Leading the charge in the surgical advances is Mr Jonathan Broome of The Pelvic Clinic. One of the surgeries that we need to begin talking about is a sacrohysteropexy. Very few health care professionals and women know about this laparoscopy operation and how it returns the uterus to its normal position. It’s relatively quick, taking around just 30 minutes and requiring only a one night stay in hospital. This is by no means the only treatment option but it is one that we need to make sure women know is available to them.

Don’t suffer in silence

Living with severe uterine prolapse can be incredibly challenging, more so because many women are suffering in silence. It is not like a broken arm or leg – something visible, something that others can identify with – so the first step is starting the conversation. If you’re suffering with chronic uterus pain, reach out. You may find that others have been in the same position and can provide vital emotional and practical support. Secondly, seeking a consultation with an expert like Mr Jonathan Broome may reveal that there are more options open to you than you could have imagined. Additionally, it can often be a surprise to women how minimally invasive these treatment options are when compared to how much discomfort and upset that severe uterine pain can cause.

Prolapse repair surgery can help women take their lives back, becoming free from chronic pain has been described as feeling like a person is reborn. Start your first conversation today!

 

Lifestyle tweaks and home remedies for a prolapsed uterus

When you have or are recovering from a prolapsed uterus there are, depending on how severe your condition is, several self-care measures that can prevent your condition worsening, and aid in your recovery.

The following are very useful:

• Performing Kegel exercises
• Completing household chores while seated
• Lying down after meals and placing a pillow under your buttocks
• Avoiding constipation where possible by eating high-fibre foods, and drinking plenty of water
• Avoiding straining and heavy lifting
• Trying to control any coughing
• Don’t smoke – you will find smoking only aggravates the symptoms of prolapse
• If you are obese or overweight, weight loss is highly recommended
• Consider completing a juice fast.

Most of these measures are very simple.

Kegel exercises

Kegel exercises are used to strengthen the pelvic floor muscles that support your uterus, bowel, and bladder. The stronger your pelvic floor the better support your pelvic organs have.

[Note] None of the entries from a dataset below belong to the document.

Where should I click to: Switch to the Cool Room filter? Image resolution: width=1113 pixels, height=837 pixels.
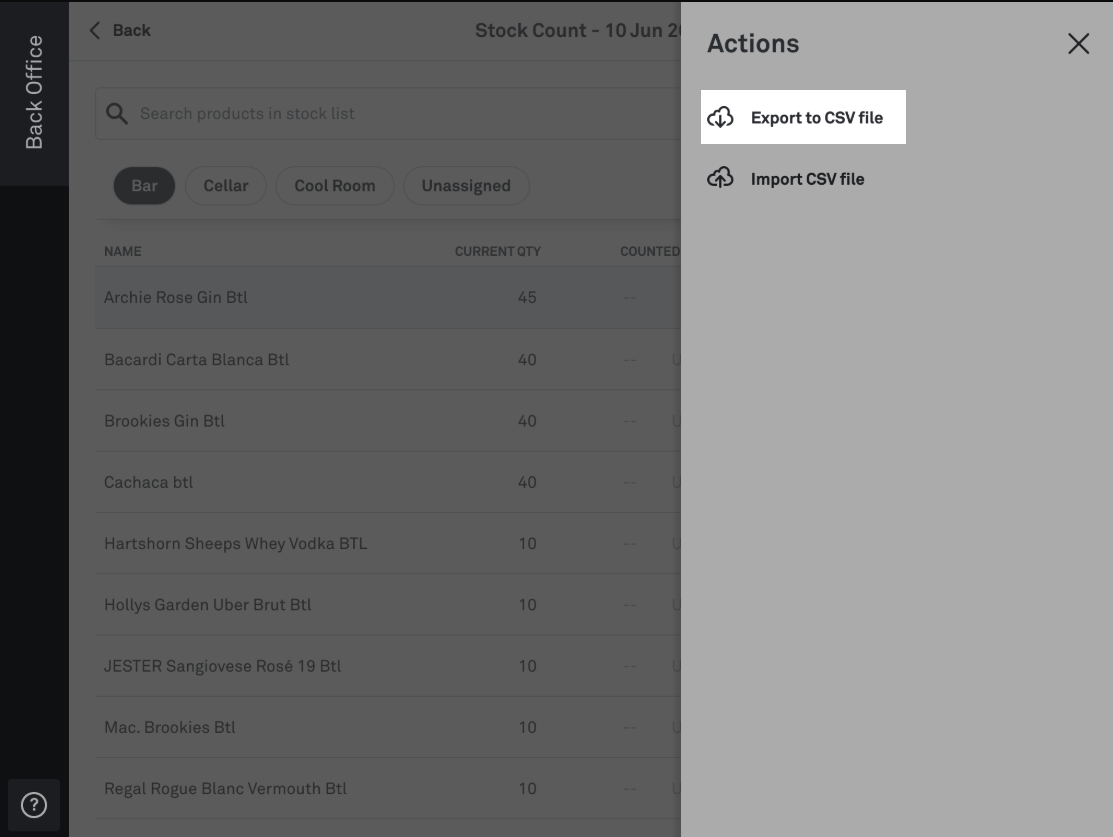pyautogui.click(x=335, y=186)
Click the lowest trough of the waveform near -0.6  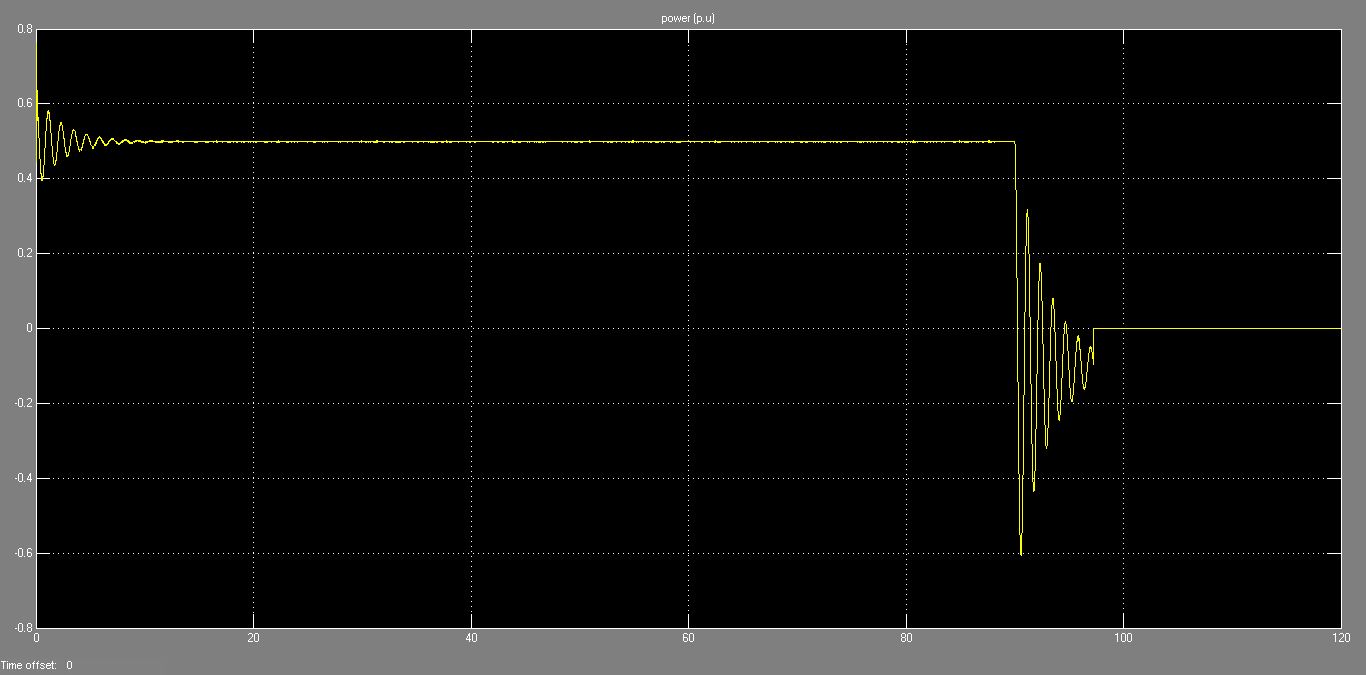click(x=1021, y=553)
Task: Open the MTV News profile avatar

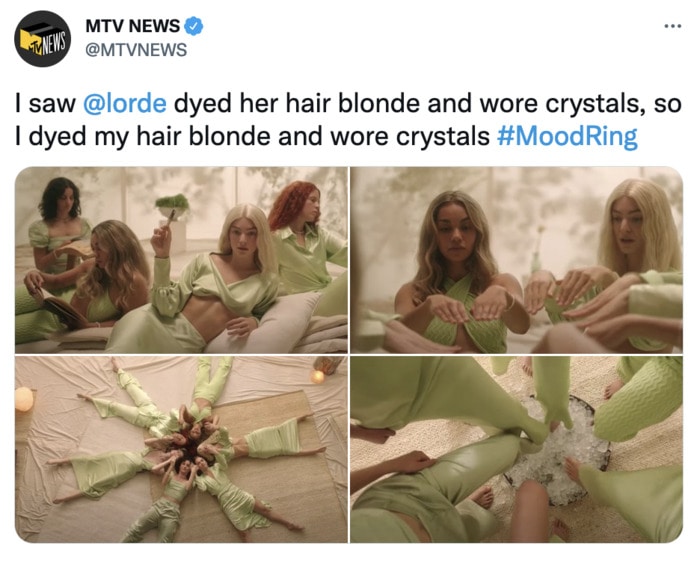Action: tap(42, 39)
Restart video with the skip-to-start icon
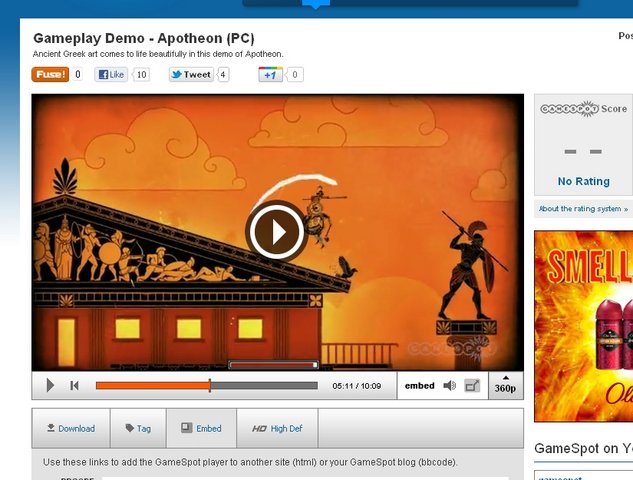 tap(74, 386)
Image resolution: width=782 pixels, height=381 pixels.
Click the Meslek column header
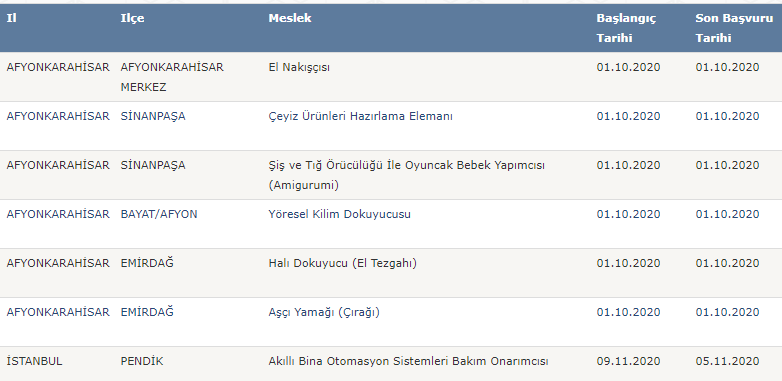pos(290,18)
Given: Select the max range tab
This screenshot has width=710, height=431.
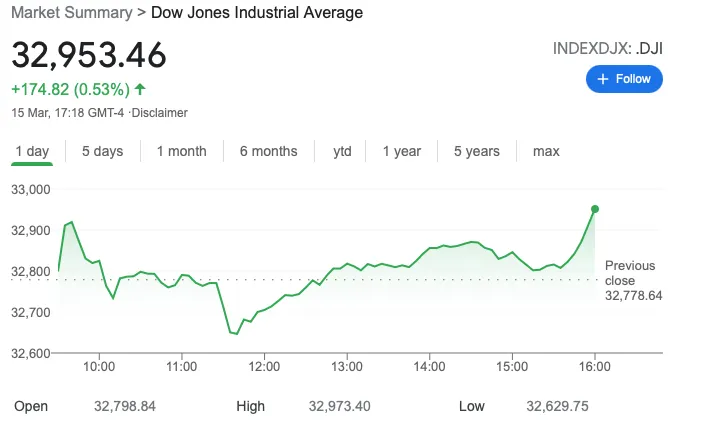Looking at the screenshot, I should click(x=546, y=152).
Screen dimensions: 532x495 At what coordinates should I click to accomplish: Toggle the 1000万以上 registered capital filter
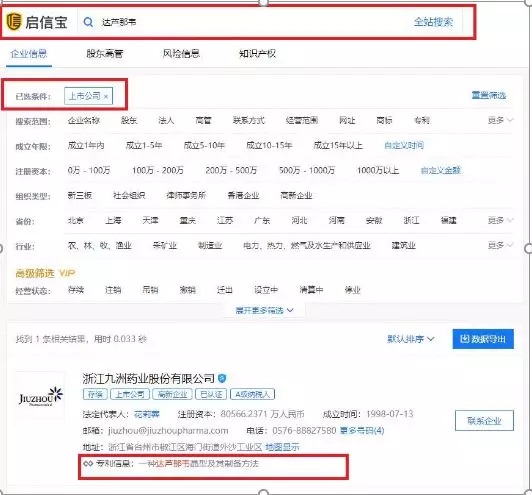click(378, 170)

Greater support will relieve symptoms associated with a uterine prolapse.

Kegel exercises are very simple to perform, follow these easy steps:

Contract and tighten your pelvic floor muscles in the same way you would stop yourself from urinating. Hold each contraction for five seconds, release it for five seconds, and repeat. If you struggle to hold for five seconds initially, start by holding for two, and relaxing for three, and build it up.

Slowly build your ability so that you can hold your contractions for a full ten seconds. Once you are able to do this, perform three sets of ten repetitions daily. Kegel exercises are the most effective when you are taught by a physiotherapist, so you may want to see a specialist to learn them initially. It is, however, perfectly possible to teach yourself at home. The best part about Kegel exercises is that they are very discreet. Once you know how to do them you can practice them any time, any where, and nobody will ever know!